What is being asked:
Print the data that follows exactly.

++++

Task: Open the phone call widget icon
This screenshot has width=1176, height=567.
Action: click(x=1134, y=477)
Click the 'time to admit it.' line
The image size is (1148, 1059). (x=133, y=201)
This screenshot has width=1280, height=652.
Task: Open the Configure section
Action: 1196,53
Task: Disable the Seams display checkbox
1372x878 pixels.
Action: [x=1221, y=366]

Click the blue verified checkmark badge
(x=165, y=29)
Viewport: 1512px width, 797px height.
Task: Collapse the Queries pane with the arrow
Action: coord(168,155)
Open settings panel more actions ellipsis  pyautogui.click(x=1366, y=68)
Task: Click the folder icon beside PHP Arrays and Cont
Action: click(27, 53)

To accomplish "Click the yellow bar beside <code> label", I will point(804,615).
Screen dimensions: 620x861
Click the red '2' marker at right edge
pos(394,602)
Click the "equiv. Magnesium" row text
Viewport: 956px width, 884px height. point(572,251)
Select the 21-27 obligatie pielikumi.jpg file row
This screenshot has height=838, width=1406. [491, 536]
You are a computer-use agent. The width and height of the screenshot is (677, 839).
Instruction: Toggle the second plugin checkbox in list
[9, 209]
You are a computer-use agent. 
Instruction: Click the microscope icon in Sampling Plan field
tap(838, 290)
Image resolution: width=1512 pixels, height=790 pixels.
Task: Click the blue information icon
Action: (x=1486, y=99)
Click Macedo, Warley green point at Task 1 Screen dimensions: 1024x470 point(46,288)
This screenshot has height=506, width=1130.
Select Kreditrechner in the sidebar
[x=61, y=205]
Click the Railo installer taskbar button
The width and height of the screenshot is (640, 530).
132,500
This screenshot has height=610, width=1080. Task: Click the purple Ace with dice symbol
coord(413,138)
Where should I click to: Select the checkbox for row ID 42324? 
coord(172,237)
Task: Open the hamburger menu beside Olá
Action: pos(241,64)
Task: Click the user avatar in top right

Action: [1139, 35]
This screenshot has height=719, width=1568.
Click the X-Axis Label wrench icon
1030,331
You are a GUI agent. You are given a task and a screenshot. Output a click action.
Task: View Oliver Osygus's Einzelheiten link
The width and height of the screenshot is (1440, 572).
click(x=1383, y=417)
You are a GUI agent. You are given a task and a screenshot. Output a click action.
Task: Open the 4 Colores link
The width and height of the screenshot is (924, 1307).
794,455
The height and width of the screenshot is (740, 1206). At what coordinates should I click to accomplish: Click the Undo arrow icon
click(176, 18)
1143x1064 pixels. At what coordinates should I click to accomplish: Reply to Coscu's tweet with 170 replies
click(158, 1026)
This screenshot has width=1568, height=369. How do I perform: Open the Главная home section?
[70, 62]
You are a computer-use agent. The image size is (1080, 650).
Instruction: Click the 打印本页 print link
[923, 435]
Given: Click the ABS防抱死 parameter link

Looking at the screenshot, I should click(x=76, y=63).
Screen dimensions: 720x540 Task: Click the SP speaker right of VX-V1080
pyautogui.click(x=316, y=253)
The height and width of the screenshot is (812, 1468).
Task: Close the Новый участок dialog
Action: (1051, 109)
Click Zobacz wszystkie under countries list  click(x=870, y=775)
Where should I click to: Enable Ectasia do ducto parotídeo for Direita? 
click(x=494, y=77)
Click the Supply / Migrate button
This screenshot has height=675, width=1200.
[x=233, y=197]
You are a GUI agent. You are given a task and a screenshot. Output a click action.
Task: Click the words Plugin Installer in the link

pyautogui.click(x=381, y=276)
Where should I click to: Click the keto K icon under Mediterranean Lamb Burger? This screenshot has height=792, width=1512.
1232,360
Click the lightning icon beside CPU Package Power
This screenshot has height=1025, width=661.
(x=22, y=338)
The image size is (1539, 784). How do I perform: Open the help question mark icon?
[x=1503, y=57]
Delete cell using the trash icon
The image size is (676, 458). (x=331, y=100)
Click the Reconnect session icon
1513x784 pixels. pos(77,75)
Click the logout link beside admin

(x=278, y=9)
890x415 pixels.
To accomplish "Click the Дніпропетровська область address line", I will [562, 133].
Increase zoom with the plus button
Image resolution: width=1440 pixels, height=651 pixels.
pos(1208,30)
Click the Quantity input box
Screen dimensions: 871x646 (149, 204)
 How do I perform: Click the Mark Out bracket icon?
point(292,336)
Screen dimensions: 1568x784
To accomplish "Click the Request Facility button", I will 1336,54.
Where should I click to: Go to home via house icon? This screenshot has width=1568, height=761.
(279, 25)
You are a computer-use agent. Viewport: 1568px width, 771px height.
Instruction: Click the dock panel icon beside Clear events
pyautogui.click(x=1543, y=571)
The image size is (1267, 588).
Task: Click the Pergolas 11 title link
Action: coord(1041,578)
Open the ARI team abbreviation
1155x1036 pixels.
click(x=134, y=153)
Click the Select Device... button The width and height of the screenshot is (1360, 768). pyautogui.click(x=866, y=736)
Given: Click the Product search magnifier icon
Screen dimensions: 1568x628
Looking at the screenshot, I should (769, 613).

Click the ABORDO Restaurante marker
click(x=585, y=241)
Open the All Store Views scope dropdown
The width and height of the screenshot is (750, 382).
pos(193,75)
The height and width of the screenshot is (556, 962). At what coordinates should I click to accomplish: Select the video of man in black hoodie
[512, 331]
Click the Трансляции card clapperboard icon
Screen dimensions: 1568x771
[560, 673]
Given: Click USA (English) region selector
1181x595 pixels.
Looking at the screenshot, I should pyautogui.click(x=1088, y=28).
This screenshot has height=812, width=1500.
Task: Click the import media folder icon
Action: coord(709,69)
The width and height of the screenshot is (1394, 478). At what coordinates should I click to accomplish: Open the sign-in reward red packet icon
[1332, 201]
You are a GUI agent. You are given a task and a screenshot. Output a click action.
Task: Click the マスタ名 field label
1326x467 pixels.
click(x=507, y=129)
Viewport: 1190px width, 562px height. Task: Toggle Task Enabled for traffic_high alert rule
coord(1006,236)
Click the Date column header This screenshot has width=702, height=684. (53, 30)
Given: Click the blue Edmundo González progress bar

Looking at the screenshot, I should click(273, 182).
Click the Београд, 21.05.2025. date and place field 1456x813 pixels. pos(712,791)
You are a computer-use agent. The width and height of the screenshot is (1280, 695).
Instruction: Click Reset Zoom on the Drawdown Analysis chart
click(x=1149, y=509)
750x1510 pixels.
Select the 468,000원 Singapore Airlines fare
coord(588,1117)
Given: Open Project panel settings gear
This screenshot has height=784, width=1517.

++++

Result for this exercise:
Task: Open the phone call widget icon
This screenshot has width=1176, height=567.
Action: click(x=1134, y=477)
Click the 'time to admit it.' line
The image size is (1148, 1059). (x=133, y=201)
This screenshot has width=1280, height=652.
Task: Open the Configure section
Action: 1196,53
Task: Disable the Seams display checkbox
1372x878 pixels.
Action: [x=1221, y=366]

Click the blue verified checkmark badge
(x=165, y=29)
Viewport: 1512px width, 797px height.
Task: Collapse the Queries pane with the arrow
Action: coord(168,155)
Open settings panel more actions ellipsis  pyautogui.click(x=1366, y=68)
Task: Click the folder icon beside PHP Arrays and Cont
Action: click(27, 53)

To accomplish "Click the yellow bar beside <code> label", I will point(804,615).
Screen dimensions: 620x861
Click the red '2' marker at right edge
pos(394,602)
Click the "equiv. Magnesium" row text
Viewport: 956px width, 884px height. point(572,251)
Select the 21-27 obligatie pielikumi.jpg file row
This screenshot has height=838, width=1406. [491, 536]
You are a computer-use agent. The width and height of the screenshot is (677, 839).
Instruction: Toggle the second plugin checkbox in list
[9, 209]
You are a computer-use agent. 
Instruction: Click the microscope icon in Sampling Plan field
tap(838, 290)
Image resolution: width=1512 pixels, height=790 pixels.
Task: Click the blue information icon
Action: (x=1486, y=99)
Click Macedo, Warley green point at Task 1 Screen dimensions: 1024x470 point(46,288)
This screenshot has height=506, width=1130.
Select Kreditrechner in the sidebar
[x=61, y=205]
Click the Railo installer taskbar button
The width and height of the screenshot is (640, 530).
132,500
This screenshot has height=610, width=1080. Task: Click the purple Ace with dice symbol
coord(413,138)
Where should I click to: Select the checkbox for row ID 42324? 
coord(172,237)
Task: Open the hamburger menu beside Olá
Action: pos(241,64)
Task: Click the user avatar in top right

Action: [1139, 35]
This screenshot has height=719, width=1568.
Click the X-Axis Label wrench icon
1030,331
You are a GUI agent. You are given a task and a screenshot. Output a click action.
Task: View Oliver Osygus's Einzelheiten link
The width and height of the screenshot is (1440, 572).
click(x=1383, y=417)
You are a GUI agent. You are given a task and a screenshot. Output a click action.
Task: Open the 4 Colores link
The width and height of the screenshot is (924, 1307).
794,455
The height and width of the screenshot is (740, 1206). At what coordinates should I click to accomplish: Click the Undo arrow icon
click(176, 18)
1143x1064 pixels. At what coordinates should I click to accomplish: Reply to Coscu's tweet with 170 replies
click(158, 1026)
This screenshot has width=1568, height=369. How do I perform: Open the Главная home section?
[70, 62]
You are a computer-use agent. The image size is (1080, 650).
Instruction: Click the 打印本页 print link
[923, 435]
Given: Click the ABS防抱死 parameter link

Looking at the screenshot, I should click(x=76, y=63).
Screen dimensions: 720x540 Task: Click the SP speaker right of VX-V1080
pyautogui.click(x=316, y=253)
The height and width of the screenshot is (812, 1468).
Task: Close the Новый участок dialog
Action: (1051, 109)
Click Zobacz wszystkie under countries list  click(x=870, y=775)
Where should I click to: Enable Ectasia do ducto parotídeo for Direita? 
click(x=494, y=77)
Click the Supply / Migrate button
This screenshot has height=675, width=1200.
[x=233, y=197]
You are a GUI agent. You are given a task and a screenshot. Output a click action.
Task: Click the words Plugin Installer in the link

pyautogui.click(x=381, y=276)
Where should I click to: Click the keto K icon under Mediterranean Lamb Burger? This screenshot has height=792, width=1512.
1232,360
Click the lightning icon beside CPU Package Power
This screenshot has height=1025, width=661.
(x=22, y=338)
The image size is (1539, 784). How do I perform: Open the help question mark icon?
[x=1503, y=57]
Delete cell using the trash icon
The image size is (676, 458). (x=331, y=100)
Click the Reconnect session icon
1513x784 pixels. pos(77,75)
Click the logout link beside admin

(x=278, y=9)
890x415 pixels.
To accomplish "Click the Дніпропетровська область address line", I will [562, 133].
Increase zoom with the plus button
Image resolution: width=1440 pixels, height=651 pixels.
pos(1208,30)
Click the Quantity input box
Screen dimensions: 871x646 (149, 204)
 How do I perform: Click the Mark Out bracket icon?
point(292,336)
Screen dimensions: 1568x784
To accomplish "Click the Request Facility button", I will 1336,54.
Where should I click to: Go to home via house icon? This screenshot has width=1568, height=761.
(279, 25)
You are a computer-use agent. Viewport: 1568px width, 771px height.
Instruction: Click the dock panel icon beside Clear events
pyautogui.click(x=1543, y=571)
The image size is (1267, 588).
Task: Click the Pergolas 11 title link
Action: coord(1041,578)
Open the ARI team abbreviation
1155x1036 pixels.
click(x=134, y=153)
Click the Select Device... button The width and height of the screenshot is (1360, 768). pyautogui.click(x=866, y=736)
Given: Click the Product search magnifier icon
Screen dimensions: 1568x628
Looking at the screenshot, I should (769, 613).

Click the ABORDO Restaurante marker
click(x=585, y=241)
Open the All Store Views scope dropdown
The width and height of the screenshot is (750, 382).
pos(193,75)
The height and width of the screenshot is (556, 962). At what coordinates should I click to accomplish: Select the video of man in black hoodie
[512, 331]
Click the Трансляции card clapperboard icon
Screen dimensions: 1568x771
[560, 673]
Given: Click USA (English) region selector
1181x595 pixels.
Looking at the screenshot, I should pyautogui.click(x=1088, y=28).
This screenshot has height=812, width=1500.
Task: Click the import media folder icon
Action: coord(709,69)
The width and height of the screenshot is (1394, 478). At what coordinates should I click to accomplish: Open the sign-in reward red packet icon
[1332, 201]
You are a GUI agent. You are given a task and a screenshot. Output a click action.
Task: Click the マスタ名 field label
1326x467 pixels.
click(x=507, y=129)
Viewport: 1190px width, 562px height. Task: Toggle Task Enabled for traffic_high alert rule
coord(1006,236)
Click the Date column header This screenshot has width=702, height=684. (53, 30)
Given: Click the blue Edmundo González progress bar

Looking at the screenshot, I should click(273, 182).
Click the Београд, 21.05.2025. date and place field 1456x813 pixels. pos(712,791)
You are a computer-use agent. The width and height of the screenshot is (1280, 695).
Instruction: Click Reset Zoom on the Drawdown Analysis chart
click(x=1149, y=509)
750x1510 pixels.
Select the 468,000원 Singapore Airlines fare
coord(588,1117)
Given: Open Project panel settings gear
This screenshot has height=784, width=1517.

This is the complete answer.